The Sun and the Earth's magnetosphere (hereafter simply called the magnetosphere) play particular roles in the history of reconnection, frequently also referred to as magnetic merging, as well as in the most recent advances in understanding the spatial structure and the physics of reconnection sites. The concept of reconnection (although not the term) was first suggested by Giovanelli (1946) as a mechanism for particle acceleration in solar flares. This proposed mechanism was extremely modern, as it considered not only electric fields along magnetic neutral lines (as in standard two-dimensional (2D) models; Section 2.1) but also electric fields with a local component along the magnetic field, which is the basic concept of general three-dimensional (3D) magnetic reconnection (Sections 2.2 and 2.3).

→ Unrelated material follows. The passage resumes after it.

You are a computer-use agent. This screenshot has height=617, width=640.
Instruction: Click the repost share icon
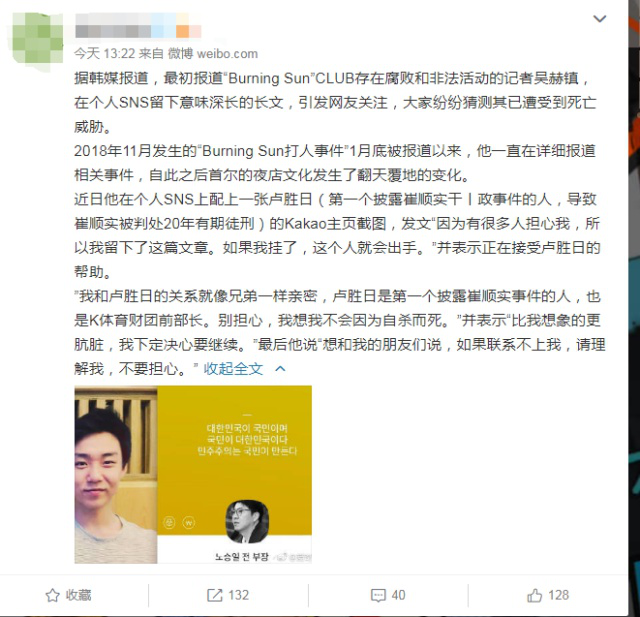coord(215,595)
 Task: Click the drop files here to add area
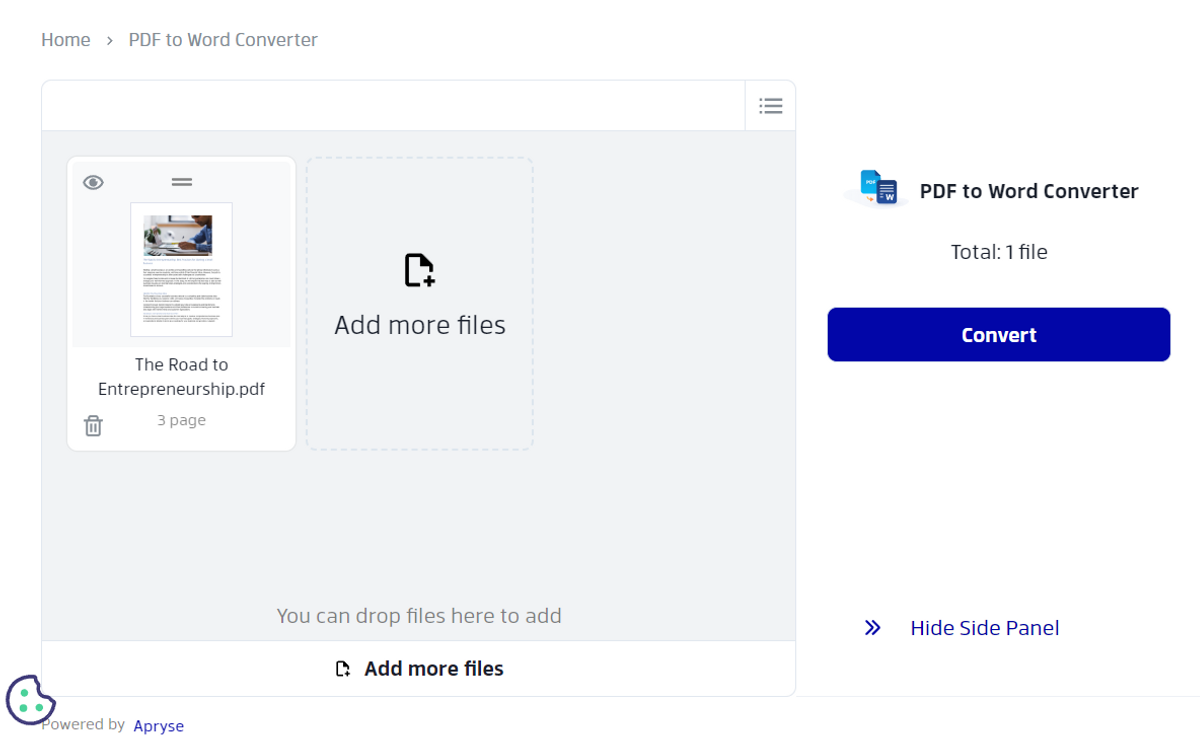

Investigations of reconnection in the magnetosphere have stimulated the development of the concept of 3D reconnection in the absence of magnetic nulls (Hesse and Schindler, 1988; Schindler et al., 1988) and considerations of the interaction between a dipole (magnetosphere) and the surrounding (interplanetary) magnetic field have stimulated investigations of the topology of the magnetic field and topological changes associated with reconnection (Dungey, 1961, 1963). They have also motivated the first investigations into the 3D magnetic structure of magnetic null points (Greene, 1988; Lau and Finn, 1990). More recently, the complex structures of the coronal magnetic field, inferred from astonishing X-ray and EUV pictures, have motivated the further detailed exploration of the 3D topology of magnetic fields and its role in reconnection (Chapters 2 and 5).